(Word and element location records)
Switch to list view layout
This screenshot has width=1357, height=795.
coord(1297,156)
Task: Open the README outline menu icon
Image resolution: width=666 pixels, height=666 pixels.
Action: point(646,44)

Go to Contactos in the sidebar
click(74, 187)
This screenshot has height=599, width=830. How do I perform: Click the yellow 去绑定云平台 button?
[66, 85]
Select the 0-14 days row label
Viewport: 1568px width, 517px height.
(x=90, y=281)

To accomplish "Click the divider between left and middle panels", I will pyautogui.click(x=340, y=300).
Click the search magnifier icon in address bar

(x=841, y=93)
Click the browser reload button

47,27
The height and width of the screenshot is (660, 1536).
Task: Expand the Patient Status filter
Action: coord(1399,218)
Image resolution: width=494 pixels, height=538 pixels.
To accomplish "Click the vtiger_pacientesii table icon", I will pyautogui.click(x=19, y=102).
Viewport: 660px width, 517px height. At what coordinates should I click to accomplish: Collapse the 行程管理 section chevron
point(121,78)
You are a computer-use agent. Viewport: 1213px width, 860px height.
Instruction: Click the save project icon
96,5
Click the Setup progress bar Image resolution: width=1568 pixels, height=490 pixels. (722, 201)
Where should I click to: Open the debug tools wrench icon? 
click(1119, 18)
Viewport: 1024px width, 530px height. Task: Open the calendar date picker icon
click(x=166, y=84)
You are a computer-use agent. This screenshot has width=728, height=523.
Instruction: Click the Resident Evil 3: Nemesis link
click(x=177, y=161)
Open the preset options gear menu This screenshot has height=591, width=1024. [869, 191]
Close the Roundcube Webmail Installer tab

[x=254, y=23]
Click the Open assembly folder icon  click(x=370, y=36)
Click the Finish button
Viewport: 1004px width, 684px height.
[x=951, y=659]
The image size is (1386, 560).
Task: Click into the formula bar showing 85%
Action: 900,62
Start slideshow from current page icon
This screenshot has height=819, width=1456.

**What the task requires:** Retype the lines between the one containing "Click the search" and the one containing "Click the Open", inclusive, without changing anything.

**Exercise output:**
Click the search magnifier icon in address bar

(x=841, y=93)
Click the browser reload button

47,27
The height and width of the screenshot is (660, 1536).
Task: Expand the Patient Status filter
Action: coord(1399,218)
Image resolution: width=494 pixels, height=538 pixels.
To accomplish "Click the vtiger_pacientesii table icon", I will pyautogui.click(x=19, y=102).
Viewport: 660px width, 517px height. At what coordinates should I click to accomplish: Collapse the 行程管理 section chevron
point(121,78)
You are a computer-use agent. Viewport: 1213px width, 860px height.
Instruction: Click the save project icon
96,5
Click the Setup progress bar Image resolution: width=1568 pixels, height=490 pixels. (722, 201)
Where should I click to: Open the debug tools wrench icon? 
click(1119, 18)
Viewport: 1024px width, 530px height. Task: Open the calendar date picker icon
click(x=166, y=84)
You are a computer-use agent. This screenshot has width=728, height=523.
Instruction: Click the Resident Evil 3: Nemesis link
click(x=177, y=161)
Open the preset options gear menu This screenshot has height=591, width=1024. [869, 191]
Close the Roundcube Webmail Installer tab

[x=254, y=23]
Click the Open assembly folder icon  click(x=370, y=36)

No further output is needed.